_Work request:_ Repeat verbatim each line from the line with "Task: Check the No Parts option" to the end of the entries. Pictures do not belong in the copy.

Saved data entries:
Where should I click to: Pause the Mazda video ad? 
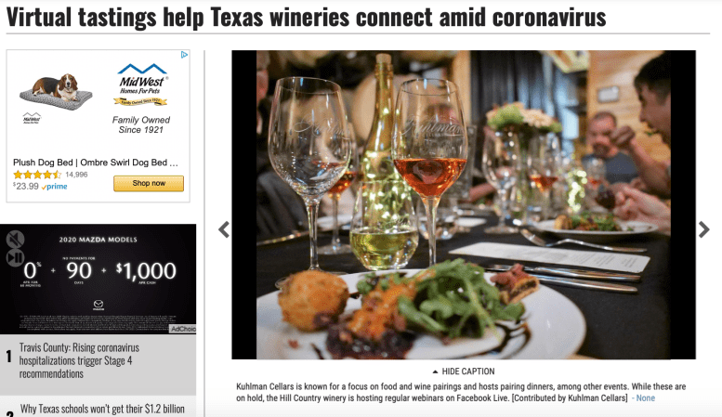click(15, 258)

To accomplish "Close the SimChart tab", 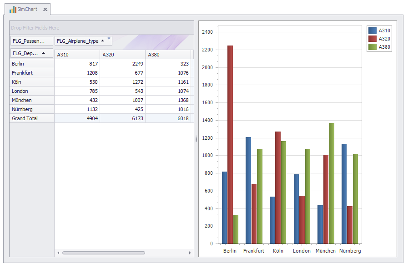I will coord(45,9).
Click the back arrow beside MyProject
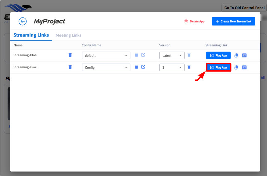This screenshot has height=176, width=267. 22,21
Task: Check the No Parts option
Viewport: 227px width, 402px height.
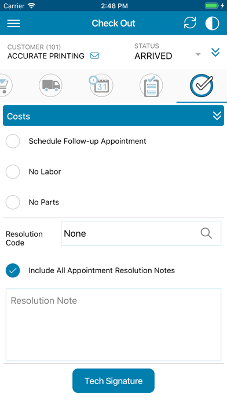Action: (x=13, y=202)
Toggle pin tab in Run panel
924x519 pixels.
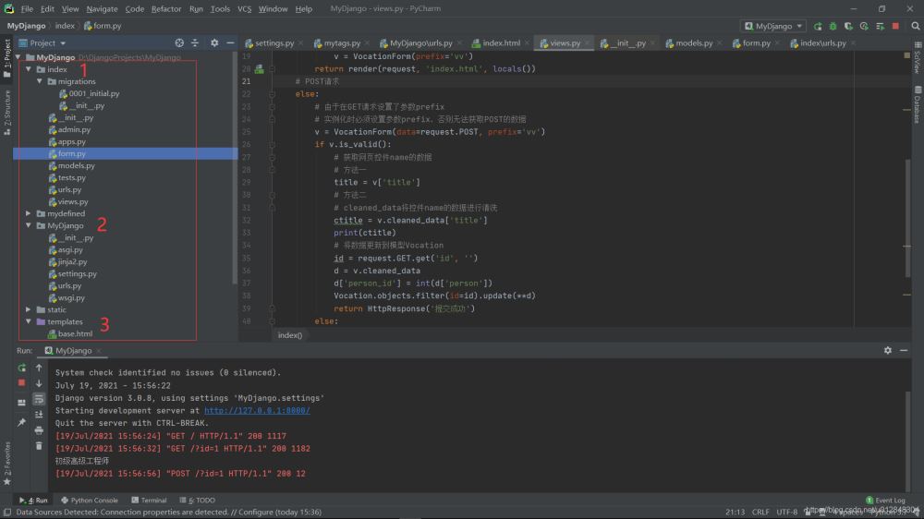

_Answer to the exercise:_
Task: Check the No Parts option
Viewport: 227px width, 402px height.
Action: (x=13, y=202)
Toggle pin tab in Run panel
924x519 pixels.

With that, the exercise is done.